HAMILTON: Of course, the human brain has lots of folds and curves. So you have to imagine Manhattan bent into some odd shapes. But the underlying grid doesn't change. The streets intersect at 90-degree angles and the buildings rise vertically. Wedeen says once he saw the evidence of the brain's grid system, a lot of things began to make sense.
WEDEEN: I'd been looking at these pictures of these monkey brains for years, in a sense going nuts over how beautiful they look without being able to understand why the fibers were so often looking like sheets, why the curvatures were so well behaved and so organized.
HAMILTON: Wedeen says the grid model may help answer a question that has baffled geneticists and biologists: How can a relatively small number of genes contain the blueprint for something as complex as the human brain? Wedeen thinks he knows the answer, and here it is. In a highly organized system with consistent rules, a blueprint can use shorthand. It doesn't have to describe every detail.
WEDEEN: The grid structure exactly shows how simple recipes can produce a very complicated outcome.
HAMILTON: Wedeen says the grid may also help explain how the rudimentary brain of a flatworm evolved into the complex brain found in people. He says the grid system allows a species to gradually add new functions to its brain, much the way an architect adds floors to a building or a city planner adds new streets.
WEDEEN: And so you actually see the tools through which evolution builds a complicated human brain from more simply constructed ancestral brains.
HAMILTON: Not everyone thinks it's that simple, though. David Van Essen of Washington University in St. Louis says the results are surprising and intriguing, but not yet certain.

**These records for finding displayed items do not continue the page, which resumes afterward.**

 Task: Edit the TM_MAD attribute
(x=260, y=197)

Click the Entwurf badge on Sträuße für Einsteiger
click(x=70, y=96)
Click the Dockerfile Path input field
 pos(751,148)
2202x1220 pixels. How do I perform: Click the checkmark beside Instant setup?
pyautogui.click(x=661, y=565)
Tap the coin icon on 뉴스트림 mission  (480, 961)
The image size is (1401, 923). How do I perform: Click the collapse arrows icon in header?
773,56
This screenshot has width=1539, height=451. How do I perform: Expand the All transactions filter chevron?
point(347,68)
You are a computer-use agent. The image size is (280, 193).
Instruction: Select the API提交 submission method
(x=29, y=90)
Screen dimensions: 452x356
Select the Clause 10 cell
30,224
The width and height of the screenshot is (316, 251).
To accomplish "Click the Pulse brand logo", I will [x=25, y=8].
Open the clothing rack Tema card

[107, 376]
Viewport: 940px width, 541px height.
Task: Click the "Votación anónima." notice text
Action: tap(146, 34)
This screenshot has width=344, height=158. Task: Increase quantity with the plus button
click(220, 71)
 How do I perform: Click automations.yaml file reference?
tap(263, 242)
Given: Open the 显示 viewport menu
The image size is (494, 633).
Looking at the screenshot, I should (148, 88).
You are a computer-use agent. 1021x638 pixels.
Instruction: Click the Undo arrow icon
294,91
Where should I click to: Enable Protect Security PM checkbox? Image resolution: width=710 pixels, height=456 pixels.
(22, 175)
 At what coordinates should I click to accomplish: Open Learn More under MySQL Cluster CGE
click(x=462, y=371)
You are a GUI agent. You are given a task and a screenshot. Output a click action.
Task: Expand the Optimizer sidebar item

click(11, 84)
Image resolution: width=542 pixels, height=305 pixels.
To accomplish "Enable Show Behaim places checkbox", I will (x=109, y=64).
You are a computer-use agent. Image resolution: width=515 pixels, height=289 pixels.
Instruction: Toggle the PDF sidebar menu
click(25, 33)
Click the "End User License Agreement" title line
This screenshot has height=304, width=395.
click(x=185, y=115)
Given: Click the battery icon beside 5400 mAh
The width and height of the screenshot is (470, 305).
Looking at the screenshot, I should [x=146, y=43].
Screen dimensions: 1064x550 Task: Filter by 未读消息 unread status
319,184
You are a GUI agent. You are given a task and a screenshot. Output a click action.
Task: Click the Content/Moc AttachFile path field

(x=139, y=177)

DR. DAVID VAN ESSEN: The evidence for their hypothesis is strong to some degree, though in a couple of important ways, I think they may have oversimplified the story.
HAMILTON: Take all those 90-degree intersections, for example. Van Essen says not everything is perpendicular. Other studies show that the brain's structure also includes some diagonal pathways. So Van Essen says it's possible the brain is neither spaghetti nor a perfect grid.
ESSEN: I expect it will turn out to be somewhere in between.
HAMILTON: The answer is coming soon. That's thanks to something called the Human Connectome Project. It's a five-year brain mapping effort supported by the National Institutes of Health. Van Essen says the project should help explain how brain wiring makes us who we are and what goes wrong in disorders like autism and Alzheimer's disease. The new research appears in the journal Science. Jon Hamilton, NPR News.